§ Document extract:
----------

Canadian Apple resellers are, for the most part, pleased with Apple’s decision to give Microsoft users the boot — Boot Camp, that is.
“IT managers have been very comfortable with their decisions for the past couple of years,” said Ron Paley, president of Carbon Computing, which has two locations in Toronto and Kitchener, Ont. “Their decision has always been (to go with) Windows (on) Intel. The fact that Mac went Intel to begin with is a huge boost.”
Months after bringing Intel-based Macs to market, Apple on Wednesday announced public beta software called Boot Camp that allows Intel-based Macs such as the iMac G5 to run Microsoft’s Windows XP operating system platform.
Mark Cohen, vice-president of Divine Mac in Vancouver, said IT wants to be able to use other platforms than Windows in the company’s environment.
“All these IT guys want to use other solutions,” said Cohen. “They don’t want to be tied to Windows. This way they can run multiple OSes on one very well-built box. What happens is Bill (Gates) sells more licenses and Steve (Jobs) sells more boxes.”
But Douglas Wegg, sales and marketing at Toronto Apple reseller North Star Computer, said while this is great news for PC users, Mac diehards won’t be switching to Windows anytime soon.
“Mac users don’t seem to be too happy about it,” said Wegg, who has been perusing various message boards to see what the Mac community’s reaction is. “As a first step I think it will be great for Apple. Apple’s always been in the position of helping its consumers.”

----------

§ Records provided:
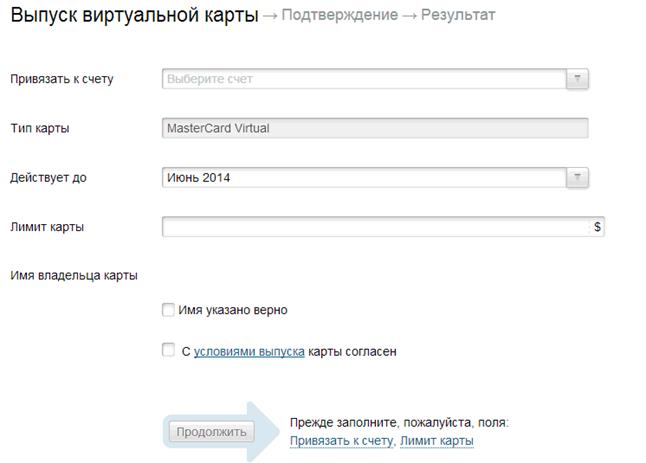Click the 'Результат' step in the header
Image resolution: width=646 pixels, height=463 pixels.
pos(458,15)
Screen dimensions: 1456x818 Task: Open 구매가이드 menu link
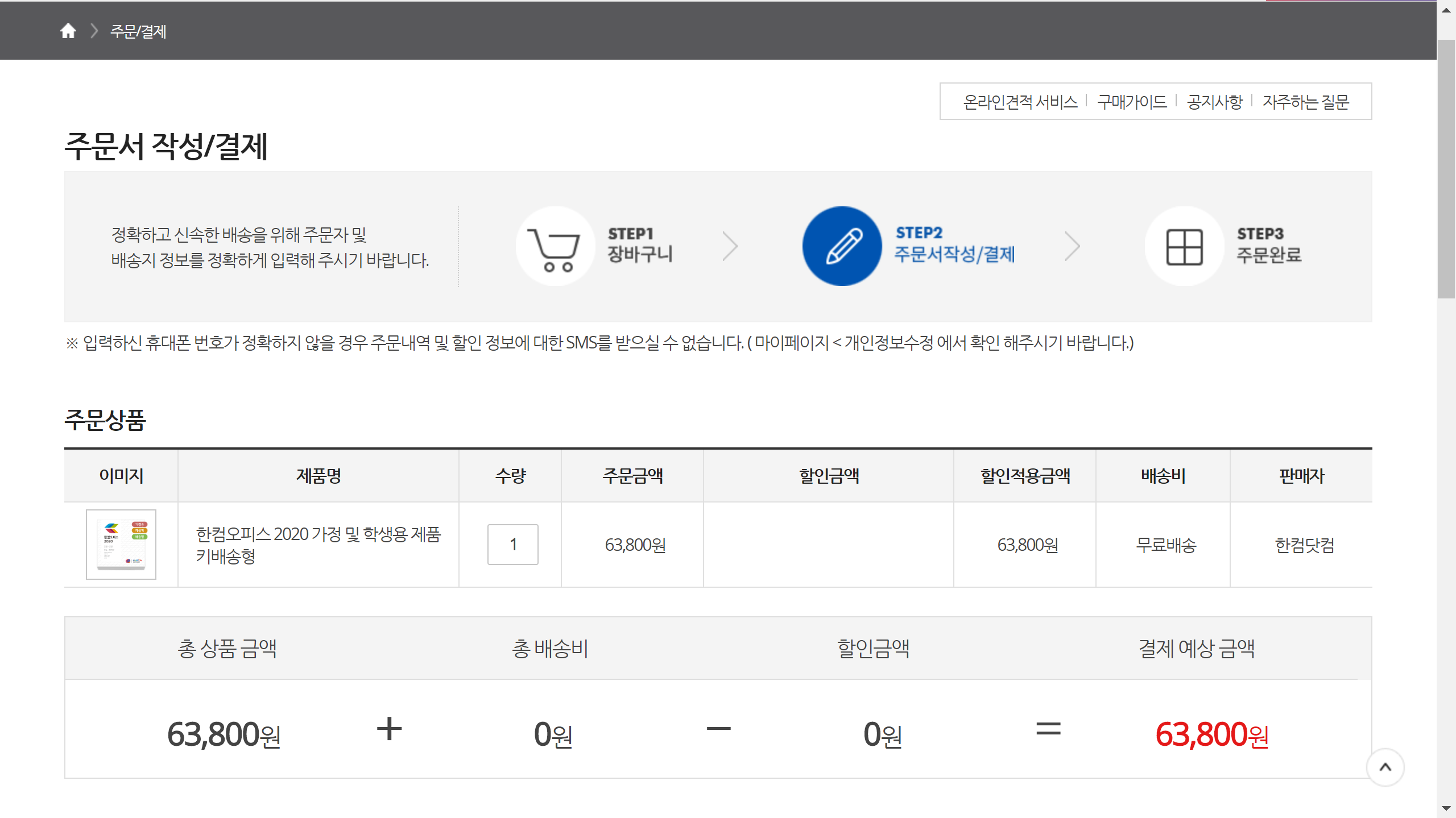pos(1132,102)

----------

§ Actions to take:
(a) In the Boot Camp article, shorten the paragraph that begins "“IT managers have been very comfortable” and keep its main facts.
(b) Answer these questions using the Boot Camp article:
(i) Which operating system does Boot Camp let Intel-based Macs run?
(ii) In which city is Divine Mac located?
(iii) What has Douglas Wegg been looking through to see how the Mac community is reacting?

§ Solutions to the tasks:
(a) Ron Paley, president of Carbon Computing, which has locations in Toronto and Kitchener, Ont., said IT managers have long been comfortable choosing Windows on Intel. He called the Mac's move to Intel a huge boost.

(b)
(i) Microsoft's Windows XP
(ii) Vancouver
(iii) Various message boards